Common Crawl
Download and extract text from Common Crawl snapshots using Curator.
Common Crawl provides petabytes of web data collected over years of web crawling. The data uses a compressed web archive format (.warc.gz), which requires processing to extract useful text for language model training.
How it Works
Curator’s Common Crawl processing pipeline consists of four sequential stages:
- URL Generation: Generates WARC file URLs from Common Crawl’s index for the specified snapshot range
- Download: Downloads the compressed WARC files from Common Crawl’s servers (optionally using S3 for faster downloads)
- Iteration: Extracts individual records from WARC files and decodes HTML content
- Extraction: Performs language detection and extracts clean text using configurable HTML extraction algorithms
The pipeline outputs structured data that you can write to JSONL or Parquet files for further processing.
WARC Record Reader
For pipelines that already have WARC metadata (such as warc_filename, warc_record_offset, and warc_record_length columns from a CC Index lookup), use CommonCrawlWARCReader to fetch individual WARC records directly via byte-range requests — without downloading full WARC files.

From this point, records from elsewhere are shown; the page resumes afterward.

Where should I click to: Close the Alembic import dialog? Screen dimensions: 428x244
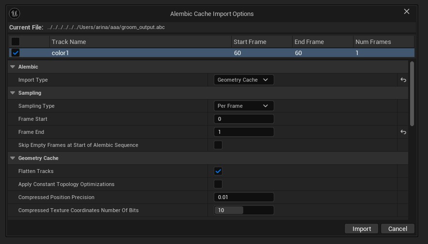[x=406, y=12]
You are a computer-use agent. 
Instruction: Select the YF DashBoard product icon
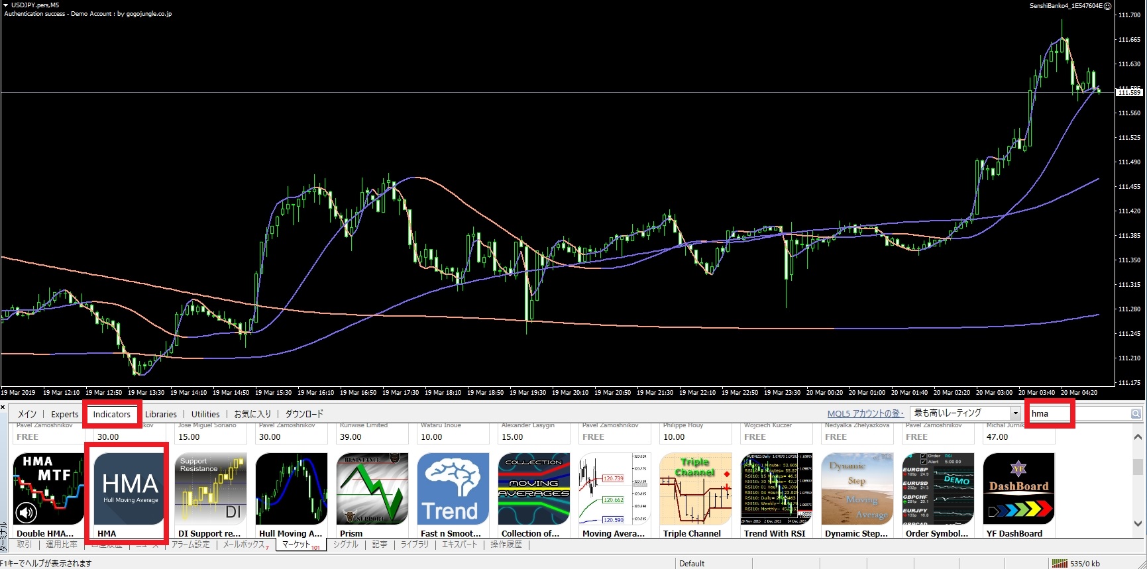click(1018, 489)
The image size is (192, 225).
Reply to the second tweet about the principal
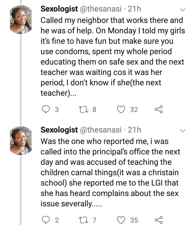click(x=46, y=220)
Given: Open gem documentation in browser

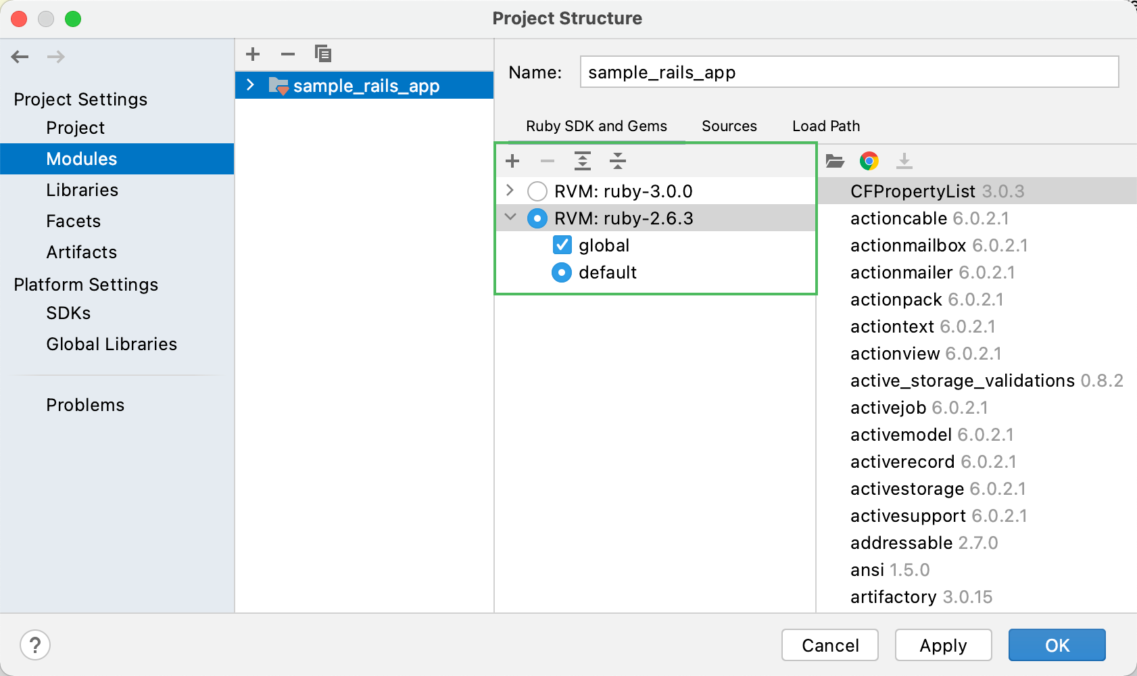Looking at the screenshot, I should (870, 161).
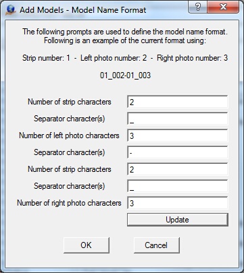Screen dimensions: 244x273
Task: Click the Add Models - Model Name Format title
Action: click(x=83, y=10)
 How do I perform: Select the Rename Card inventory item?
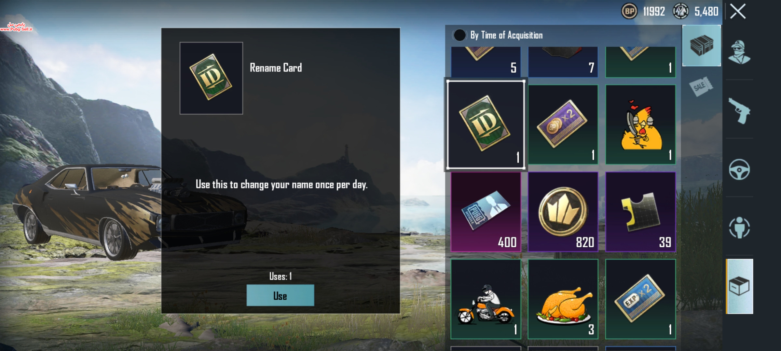[486, 125]
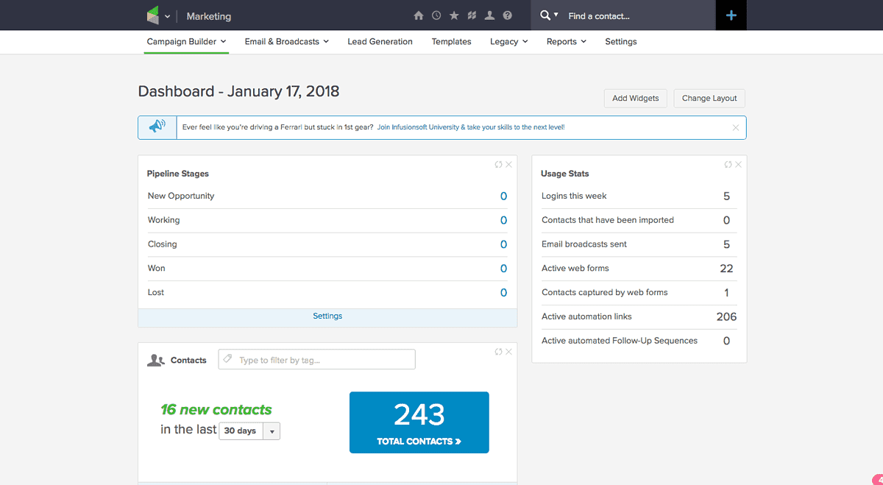Open the 30 days period dropdown

click(x=249, y=431)
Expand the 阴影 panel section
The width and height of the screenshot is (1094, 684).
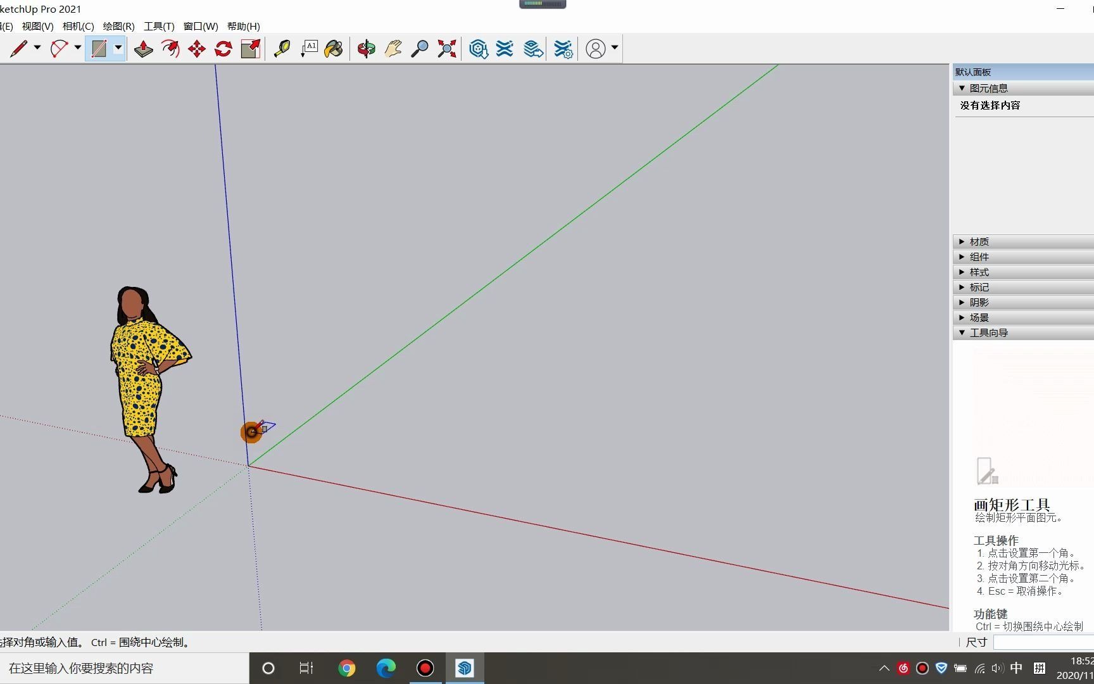pos(979,302)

CommonCrawlWARCReader supports two transport modes:
- HTTPS (default): Fetches records from
data.commoncrawl.orgusing therequestslibrary. No AWS credentials required. - S3: Fetches records from the
commoncrawlS3 bucket usingboto3range requests. Activate withuse_s3=Trueor by setting theCC_USE_S3=1environment variable. Credentials are resolved through boto3’s standard chain (environment variables,~/.aws/config, instance profiles).
Before You Start
Choose your download method and ensure you have the prerequisites:
- HTTPS downloads (default): No AWS account required.
- S3 downloads (set
use_aws_to_download=True):- An AWS account with credentials configured (profile, environment, or instance role).
- Common Crawl’s S3 access uses Requester Pays; you incur charges for requests and data transfer.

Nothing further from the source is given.